The fan voting for the NBA All-Star Game hasn't been favorable to John Wall, but the Wizards' point guard -- already a three-time All-Star -- put another notch in the best season of his career with 18 assists to go with 18 points in a fourth-quarter comeback win.
It came a day after he learned that he only received 87,360 popular votes among Eastern Conference guards for the Feb. 19 showcase in New Orleans while lesser perfomers such as Dwyane Wade (278,052) and Derrick Rose (129,924) outdistanced him though they're on teams with comparable records to Washington (17-18)
"Eight-seven thousand votes?" Wall said sarcastically, though with a smile, to CSNmidatlantic.com after he had 18 points and 18 assists in a 112-105 victory. "I'll take it."

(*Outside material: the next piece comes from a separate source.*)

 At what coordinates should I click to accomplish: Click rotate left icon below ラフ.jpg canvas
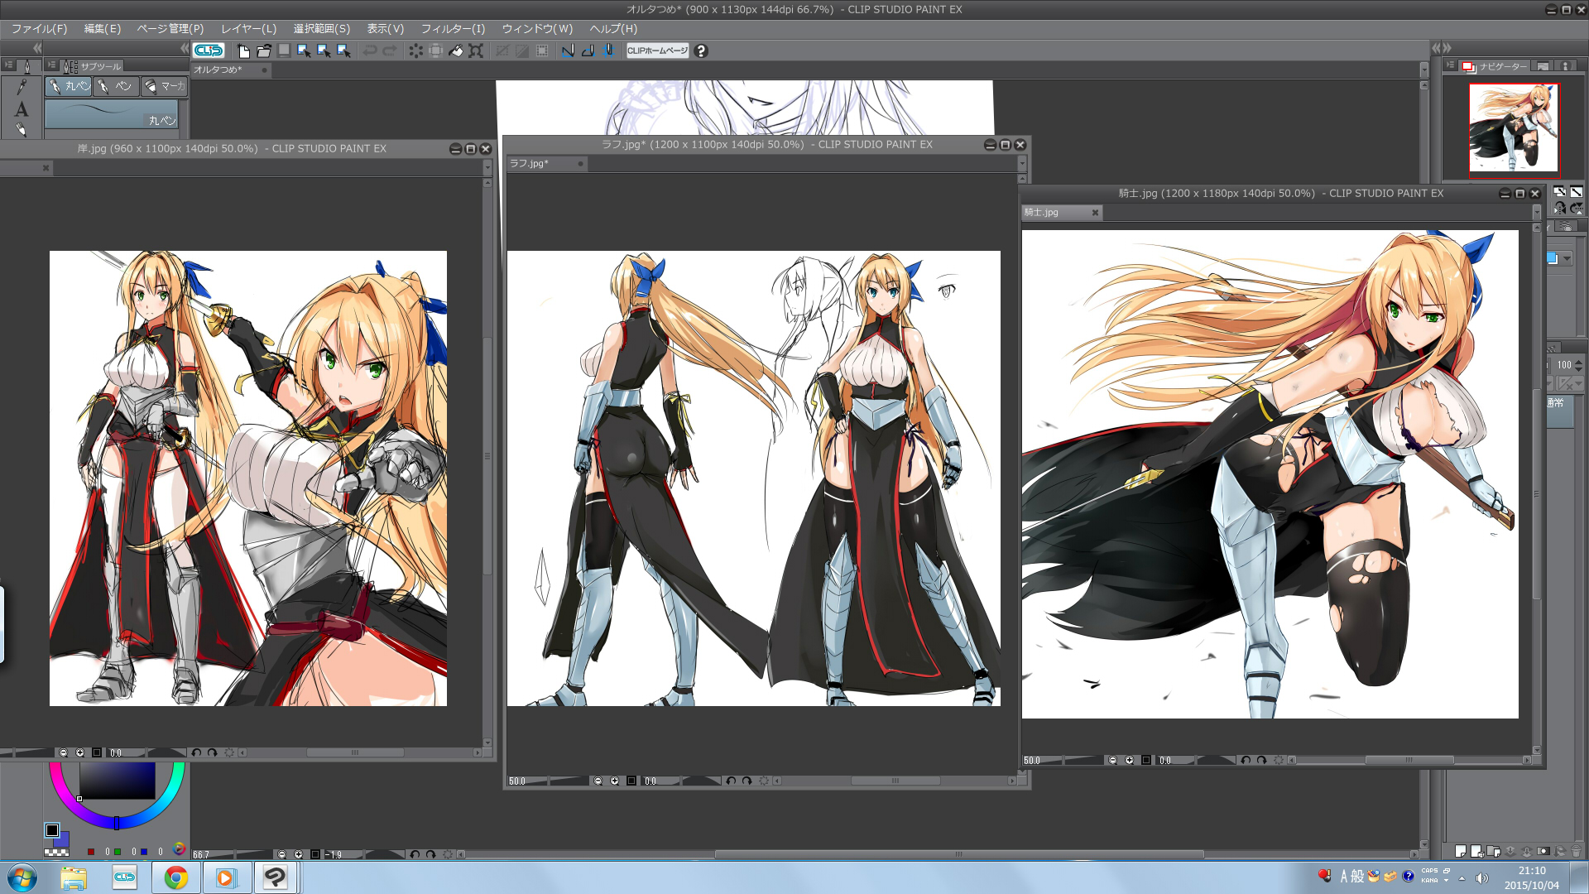730,781
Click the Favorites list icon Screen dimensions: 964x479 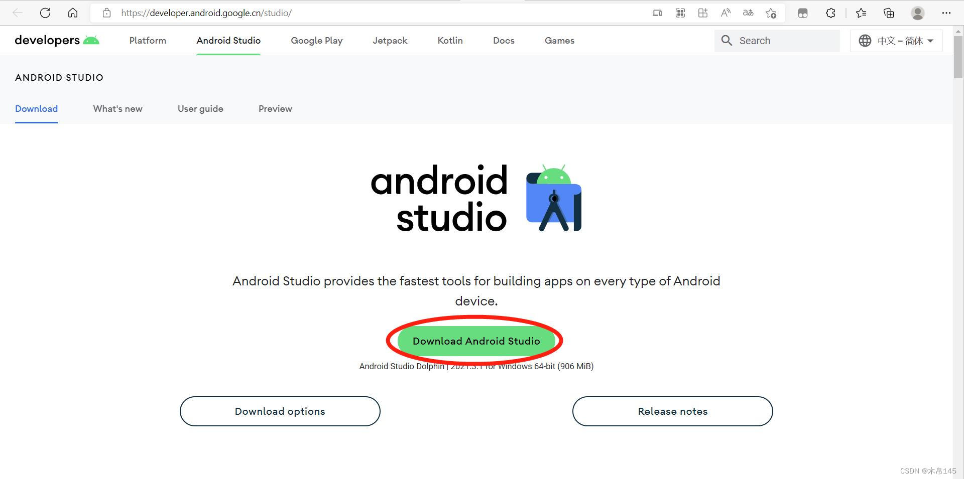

Wall has 22 double-doubles, 13 more than the next nearest pure guard in the conference which is Avery Bradley of the Boston Celtics (nine) who plays at the two. Nicolas Batum, a shooting guard/small forward for the Charlotte Hornets, has 10.
Among point guards ahead of Wall in the voting, the leader Kyrie Irving of the Cleveland Cavaliers has six double-doubles, the Toronto Raptors' Kyle Lowry also has six, Isaiah Thomas of the Celtics just four and Rose only one with the N.Y. Knicks.
The only players above Wall in double-doubles in the East are centers Andre Drummond (24), Hassan Whiteside (24) and Dwight Howard (23).
Wall's are much tougher to tally because of his role. His double-doubles create a ripple effect because as the primary ballhandler he's why the Wizards had five other players score in double figures Friday. Five of the seven field goals made by Otto Porter (17 points) came from Wall's assists. Four of Marcin Gortat's nine makes were product of his passes. In all, the Wizards had 31 assists on 46 baskets and the wealth was distributed almost equally. It's a staple of their offense when they play well.
"John is always facilitating like that so it is a lot easier playing with him," said Markieff Morris, who had 15 points on 6-for-13 shooting. "You just have to make some shots. It is as simple as that."
Wall only had four points at halftime, but he didn't hunt for shots the way Zach LaVine did repeatedly in shooting 3-for-14 for Minnesota. Instead, Wall took his time, picked apart the traps on the ball by Gorgui Dieng and Karl-Anthony Towns and made the simple pocket passes that helped produce 9-for-9 shooting by Gortat.
Carefully, he injected pace into the game.
"Every time I came areound there was like two guys there," Wall said of the Wolves' defensive strategy on the pick-and-roll coverage.
They were determined to keep Wall away from the rim, so he set the table for his teammates to inflict their damage first.
"They packed the paint in on the pick-and-rolls," said Bradley Beal, who had a team-high 22 points on just 12 shots, including 5 of 7 on three-pointers. "So John was able to find everybody."
Wall knocked down a long jumper for a 99-97 lead with 3:40 left and sliced into the lane on consecutive plays for layups and a 105-101 lead exactly two minutes later.
Beal, Wall's backcourt mate who isn't in the top 10 for All-Star fan voting for guards but has a viable case for inclusion as well, delivered the knockout blow on Minnesota with 69 seconds left. It was Beal only field goal in the fourth.
Wall made the assist on that shot for a 108-103 lead and Gortat finished a lob to end all hope -- also from Wall. The Wizards shot 58.2% overall, 46 of 79, just short of a season-high 58.3% set earlier in the season. They made 12 of 22 threes for 54.5%.
"Too easy. All you've got to do is run the floor and you're going to get open shots. Cut hard, run your plays hard and he'll find you," Beal said of Wall's orchestration of the offense. "It's just a matter of playing hard and playing with energy and the rest will take care of itself. We can get what we want on offense. We have a lot of offensive threats and guys who can make plays. We just put it all on the defense and just feed off of that."
The "M-V-P" chants returned as Wall stood at the foul line for the first time with 8.3 seconds left. He made them both though that wasn't indicative of his court presence. The Wizards have won nine in a row at Verizon Center.
"There is a lot of excitement and it's great to know that when they call our names they are cheering for us," Wall said. "It's something we can use as an advantage."
But will anyone outside of D.C. hear? For Wall to be an All-Star again, it'll likely have to come from coaches who vote for the reserves. They know all about Wall and his impact first-hand because they game plan to stop him and more often than not this season they've not succeeded.
And defensively, Wall is a much better player than the one who began the season slow after surgeries to both knees May 5.
"When we were down in that fourth quarter, that's when he had to take over becaiuse Brad was out of the game," said Wizards coach Scott Brooks, who went with Wall and Gortat after a 14-point third quarter lead devolved into an 85-80 deficit entering the fourth. "He had to be more aggressive because we needed his scoring. ... We got stops. It gave us the opportunity to get out in transtion where he's at his best."